Maria Angela Holguin held separate meetings with Cypriot President Nikos Christodoulides and Turkish Cypriot leader Ersin Tatar, crossing the island’s UN-patrolled ceasefire line in a day of shuttle diplomacy.
“All this effort the UN is doing is for the prosperity of the island, so that the people have a better life,” Holguin, who was appointed the UN envoy to Cyprus earlier this year, told reporters after meeting Tatar.
The meetings are part of preparations for talks in New York on July 16–17, where UN Secretary-General António Guterres is due to meet both leaders.
They follow a meeting in Geneva in March, which marked the first meaningful progress in years.

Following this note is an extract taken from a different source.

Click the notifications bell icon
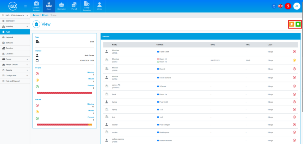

At that gathering, both sides agreed on a set of confidence-building measures, including opening more crossing points across the divide, cooperating on solar energy, and removing landmines— steps Guterres described as reflecting a “new atmosphere” and renewed urgency.
Cyprus has been divided since 1974, when a Turkish invasion followed a coup in Nicosia backed by Greece’s then-military junta. The Turkish Republic of Northern Cyprus, declared in 1983, is recognised only by Ankara.
The internationally recognised Republic of Cyprus, a member of the European Union, controls the island’s majority Greek Cypriot south.
The last major round of peace talks collapsed in Crans-Montana, Switzerland, in July 2017.